Performance Design Process Principles
- J.D. Meier, Srinath Vasireddy, Ashish Babbar, Rico Mariani, and Alex Mackman
Set objective goals
Avoid ambiguous or incomplete goals that cannot be measured such as "the application must run fast" or "the application must load quickly." You need to know the performance and scalability goals of your application so that you can (a) design to meet them, and (b) plan your tests around them. Make sure that your goals are measurable and verifiable.
Requirements to consider for your performance objectives include response times, throughput, resource utilization, and workload. For example, how long should a particular request take? How many users does your application need to support? What is the peak load the application must handle? How many transactions per second must it support?
You must also consider resource utilization thresholds. How much CPU, memory, network I/O, and disk I/O is it acceptable for your application to consume?

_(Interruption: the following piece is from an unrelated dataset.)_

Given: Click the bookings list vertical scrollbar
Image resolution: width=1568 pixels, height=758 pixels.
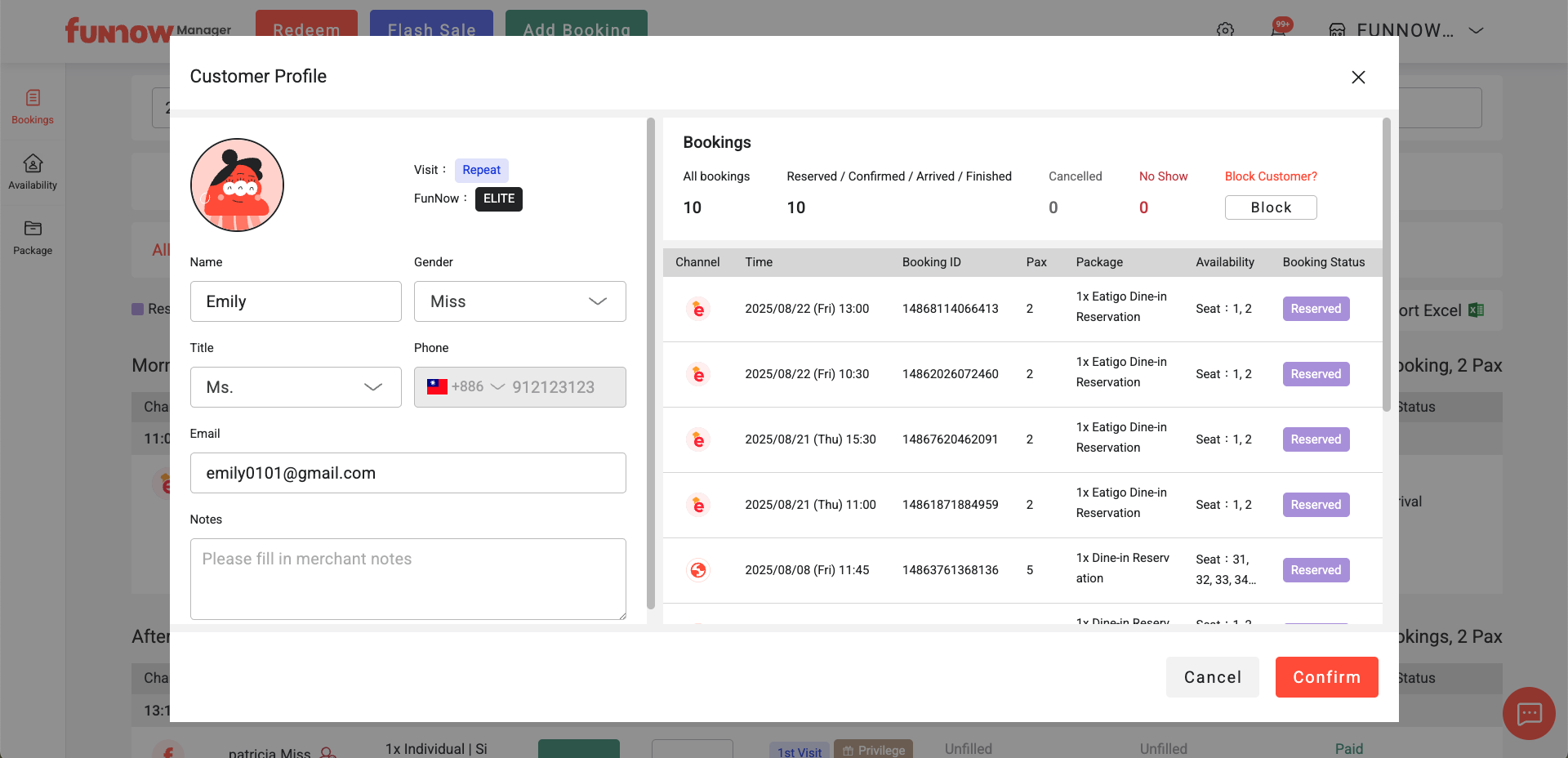Looking at the screenshot, I should (1386, 265).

Validate your architecture and design early.
Identify, prototype, and validate your key design choices up front. Beginning with the end in mind, your goal is to evaluate whether your application architecture can support your performance goals. Some of the important decisions to validate up front include deployment topology, load balancing, network bandwidth, authentication and authorization strategies, exception management, instrumentation, database design, data access strategies, state management, and caching. Be prepared to cut features and functionality or rework areas that do not meet your performance goals. Know the cost of specific design choices and features.
Cut the deadwood.
Often the greatest gains come from finding whole sections of work that can be removed because they are unnecessary. This often occurs when (well-tuned) functions are composed to perform some greater operation. It is often the case that many interim results from the first function in your system do not end up getting used if they are destined for the second and subsequent functions. Elimination of these "waste" paths can yield tremendous end-to-end improvements.
Tune end-to-end performance.
Optimizing a single feature could take away resources from another feature and hinder overall performance. Likewise, a single bottleneck in a subsystem within your application can affect overall application performance regardless of how well the other subsystems are tuned. You obtain the most benefit from performance testing when you tune end-to-end, rather than spending considerable time and money on tuning one particular subsystem. Identify bottlenecks, and then tune specific parts of your application. Often performance work moves from one bottleneck to the next bottleneck.
Measure throughout the life cycle.
You need to know whether your application's performance is moving toward or away from your performance objectives. Performance tuning is an iterative process of continuous improvement with hopefully steady gains, punctuated by unplanned losses, until you meet your objectives. Measure your application's performance against your performance objectives throughout the development life cycle and make sure that performance is a core component of that life cycle. Unit test the performance of specific pieces of code and verify that the code meets the defined performance objectives before moving on to integrated performance testing.
When your application is in production, continue to measure its performance. Factors such as the number of users, usage patterns, and data volumes change over time. New applications may start to compete for shared resources.